PROBLEM STATEMENT:
Send each entry back exactly as given, pictures excluded.

SUPPLIED DATA:
=====

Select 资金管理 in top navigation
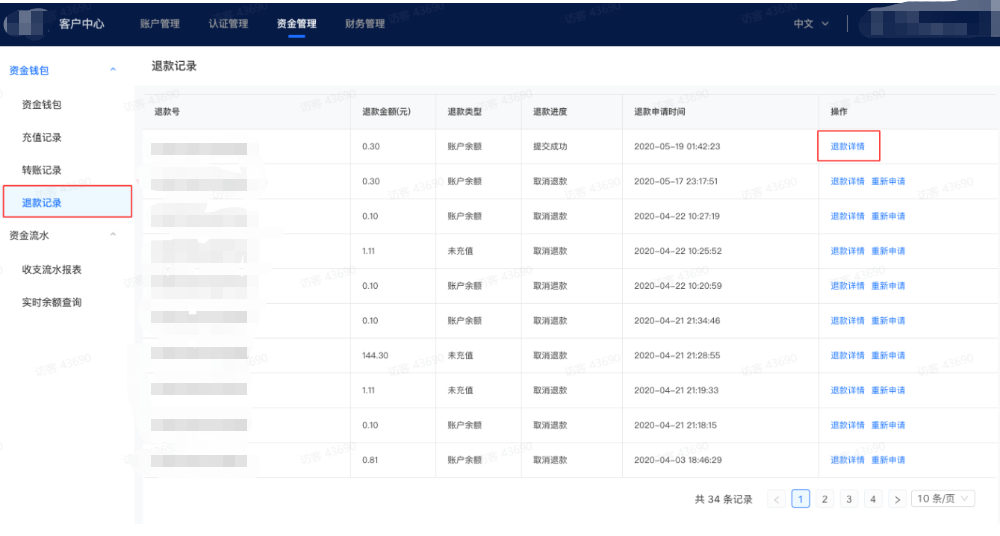coord(296,24)
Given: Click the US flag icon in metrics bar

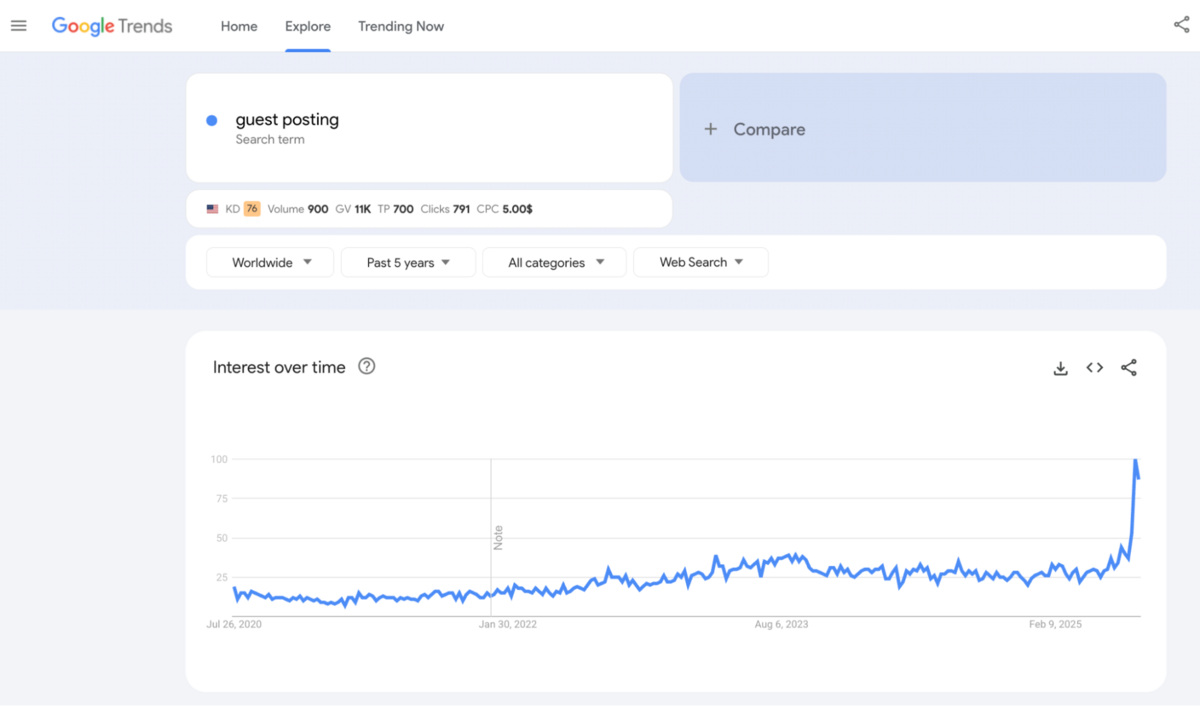Looking at the screenshot, I should pyautogui.click(x=211, y=209).
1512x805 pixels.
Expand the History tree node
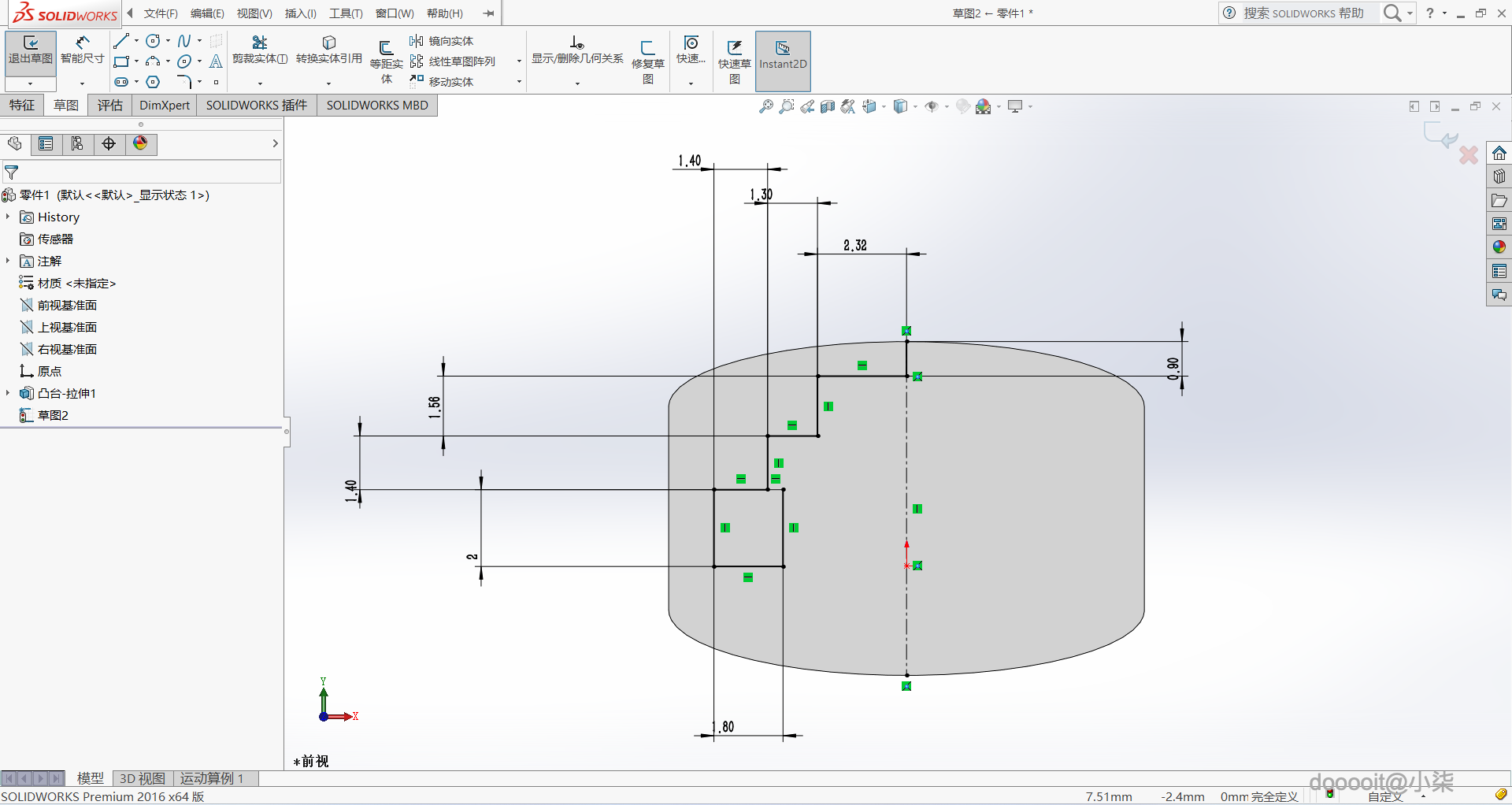click(8, 217)
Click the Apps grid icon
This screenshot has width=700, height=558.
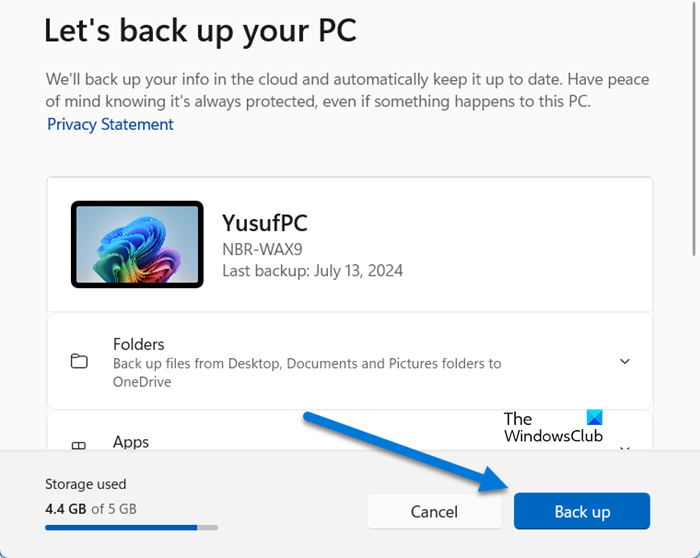79,447
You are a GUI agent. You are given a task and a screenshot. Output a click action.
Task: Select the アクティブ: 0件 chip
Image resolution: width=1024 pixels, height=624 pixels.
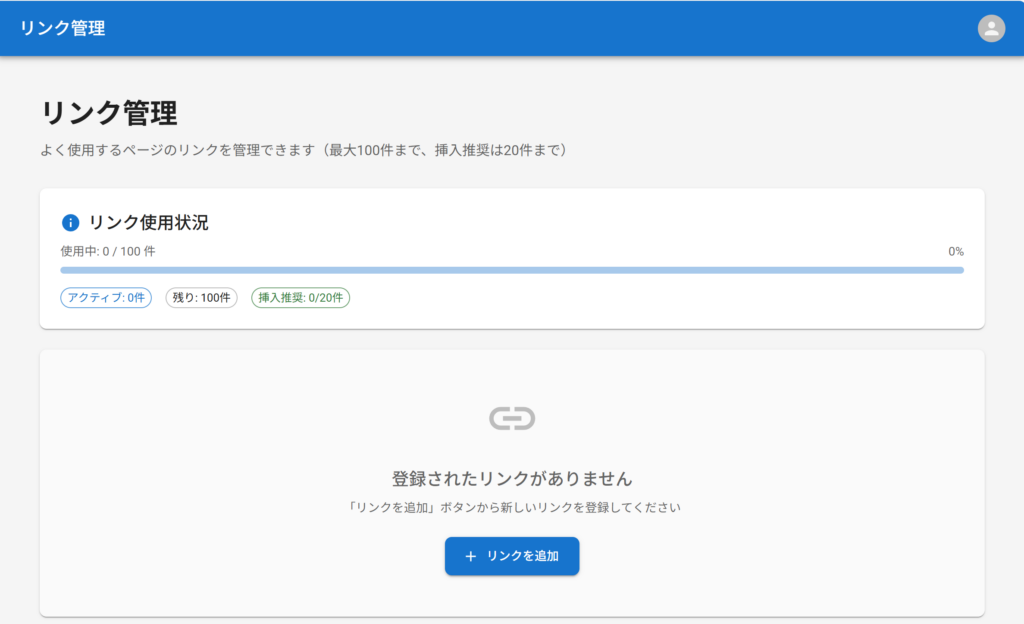coord(106,298)
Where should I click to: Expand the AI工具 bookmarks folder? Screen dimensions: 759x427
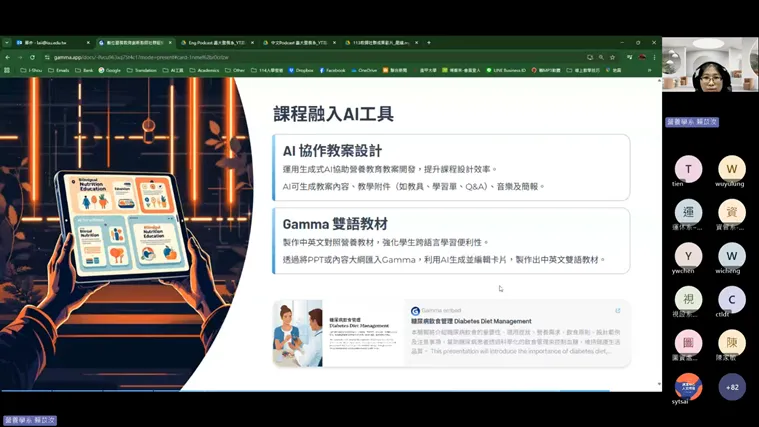[x=175, y=71]
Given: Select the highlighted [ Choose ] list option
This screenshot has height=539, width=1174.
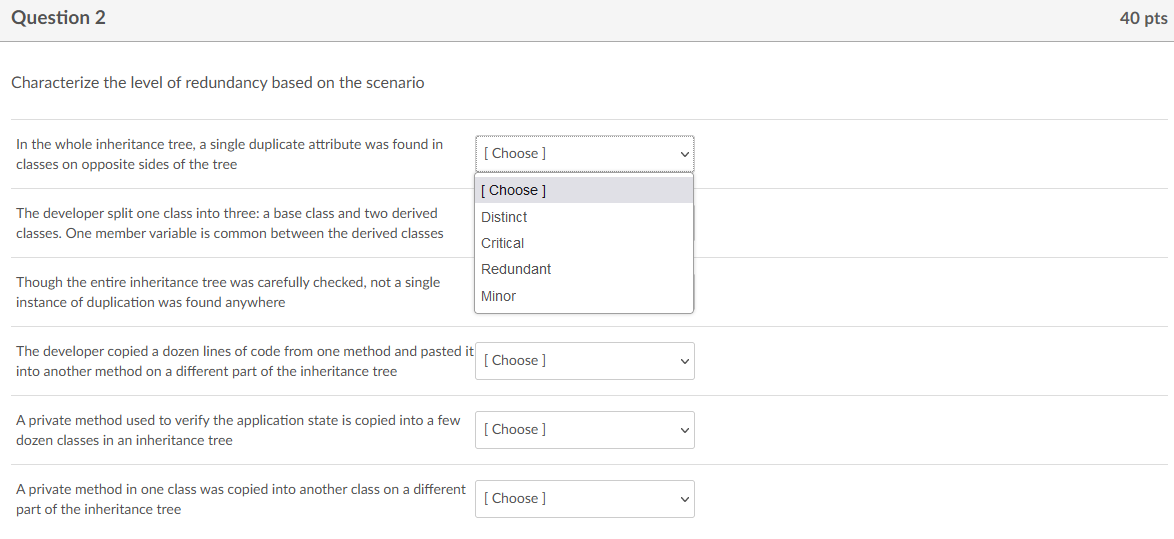Looking at the screenshot, I should (x=514, y=190).
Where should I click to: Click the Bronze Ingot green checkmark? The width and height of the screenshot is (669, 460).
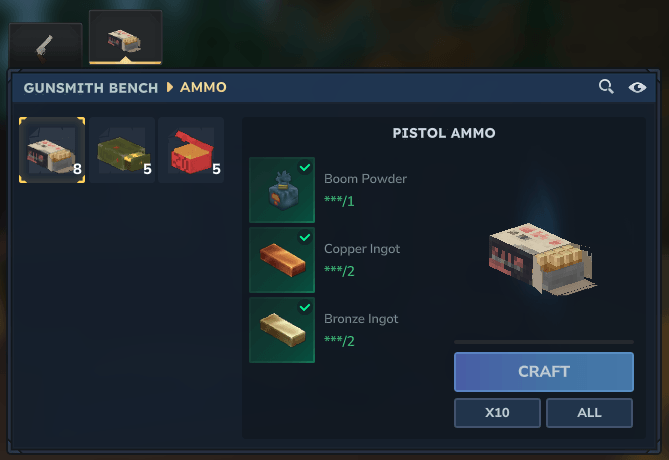tap(305, 307)
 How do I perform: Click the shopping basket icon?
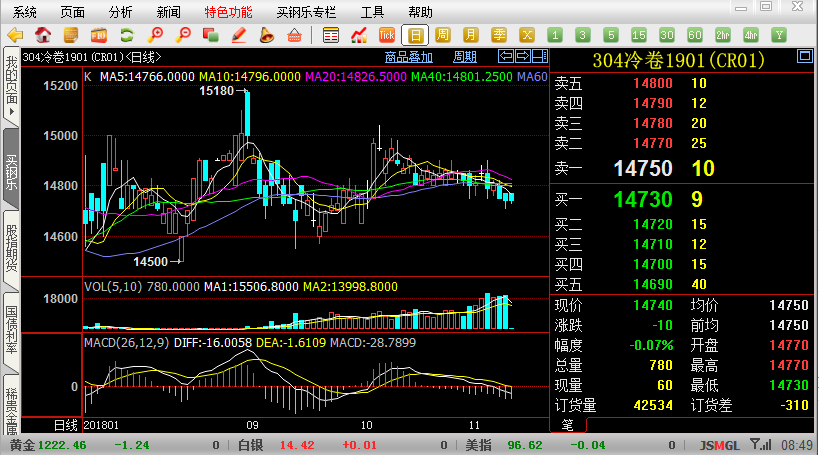[294, 36]
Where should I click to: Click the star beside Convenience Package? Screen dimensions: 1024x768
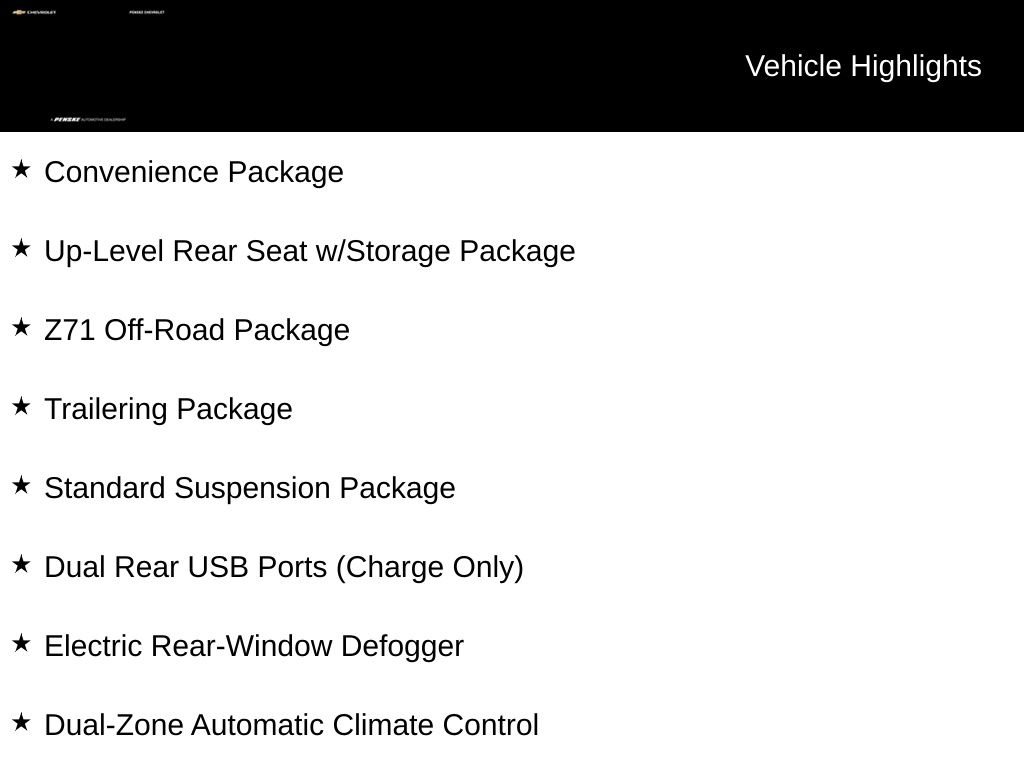pos(21,169)
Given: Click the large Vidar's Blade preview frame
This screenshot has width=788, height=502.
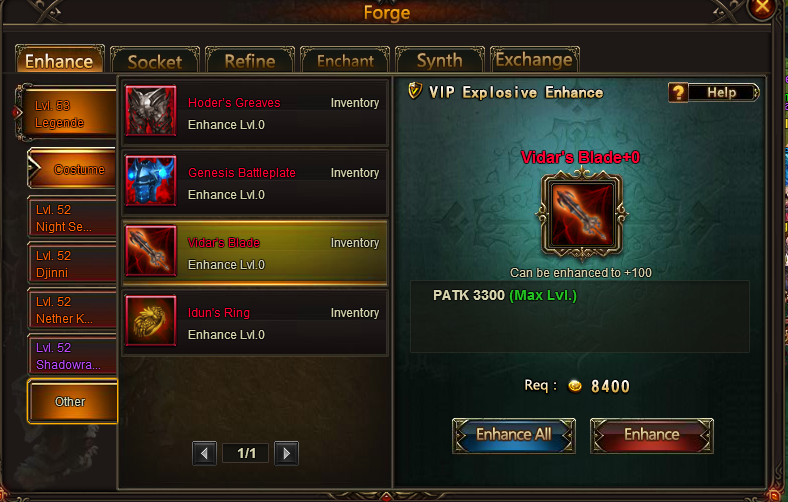Looking at the screenshot, I should [x=581, y=214].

=====

RESPONSE AREA:
Select 资金管理 in top navigation
coord(296,24)
Given: Click the US flag icon in metrics bar

Looking at the screenshot, I should pyautogui.click(x=211, y=209).
1512x805 pixels.
Expand the History tree node
click(8, 217)
Click the Apps grid icon
This screenshot has width=700, height=558.
79,447
You are a GUI agent. You are given a task and a screenshot. Output a click action.
Task: Select the アクティブ: 0件 chip
Image resolution: width=1024 pixels, height=624 pixels.
coord(106,298)
Where should I click to: Expand the AI工具 bookmarks folder? Screen dimensions: 759x427
[x=175, y=71]
Given: Select the highlighted [ Choose ] list option
This screenshot has height=539, width=1174.
Looking at the screenshot, I should (x=514, y=190).
Where should I click to: Click the Bronze Ingot green checkmark? The width and height of the screenshot is (669, 460).
tap(305, 307)
 How do I perform: Click the shopping basket icon?
[294, 36]
Where should I click to: Click the star beside Convenience Package? Screen dimensions: 1024x768
pos(21,169)
Given: Click the large Vidar's Blade preview frame
This screenshot has width=788, height=502.
Looking at the screenshot, I should [x=581, y=214].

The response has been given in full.